It had been the old military chapel of the Spanish/Mexican garrison of Santa Fe, and, in much disrepair, it had been appropriated by the United States territorial government after the 1846 war, evidently without protest by the rural dean. A United States lieutenant in 1846 noted it as “the richest church in Santa Fe,” though it was then in ruins, the roof fallen in, and bones of parishioners once interred below the earth floor lying about in random exposure. He saw the carved stone reredos, dated 1761, with its panels of saints and a central bas-relief of Our Lady of Light “rescuing a human being from the jaws of Satan whilst angels are crowning her.” He fancifully detected Egyptian influence in the ornamental carved columns which enclosed the central panels. By 1849, the roof had been repaired, and the building was in use as a storehouse by the United States authorities.
Within a few days of his arrival, Lamy had already taken steps to bring the chapel into his possession. Writing to Purcell, he said, “It is not very large but admirably proportioned, and the sanctuary is enriched with a great deal of fine work in stone. The military authority seems to allege a claim to this property, though the territorial legislature has relinquished all right to interfere. I hope I shall not have much trouble in its recovery.…”

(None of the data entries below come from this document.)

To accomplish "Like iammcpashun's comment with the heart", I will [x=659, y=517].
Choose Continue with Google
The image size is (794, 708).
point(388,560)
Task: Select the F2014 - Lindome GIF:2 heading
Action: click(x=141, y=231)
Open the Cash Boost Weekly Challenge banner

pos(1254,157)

But on a Sunday night soon afterward, while Lamy was still awaiting a reply from Zubiría, the presiding judge of the Supreme Court of New Mexico, Chief Justice Grafton Baker, ruminating drunkenly over Lamy’s campaign to take the Castrense from United States jurisdiction, declared that he would never yield the chapel to Lamy and Machebeuf; on the contrary, he would have them both hanged from the same gallows.
It was the wrong thing to say in the presence of a few Mexican Americans who with others were drinking with him that evening; for like their fellow Latins of the time, they held the Church and its priests in reverence. They repeated abroad what the chief justice had threatened to do. On Monday morning a petition was swiftly circulated which demanded the return of the chapel to the Church. Over a thousand citizens signed it—Catholic, Protestant, civilian, military; and a great crowd came together out of nowhere and marched on the profaned chapel where the chief justice had taken refuge. “Fearing for his life,” wrote Machebeuf to his sister much later (she had heard of the episode even in France, which astonished him), the judge demanded military protection from the American commandant at Fort Marcy, the United States fortification. His plea was disdainfully refused, and an officer came to the bishop to assure him that if he should need protection (presumably from the court) the entire garrison would be at his disposal. Feeling ran so high during the day that Machebeuf and a Catholic officer of Fort Marcy took up a position at the door of the church to protect Chief Justice Baker until he asked for safety and vowed to yield to the bishop. That Monday evening, “the poor judge, wholly humiliated and abashed, went to make reparation to the bishop, and proposed to return the church to him with all possible solemnity.”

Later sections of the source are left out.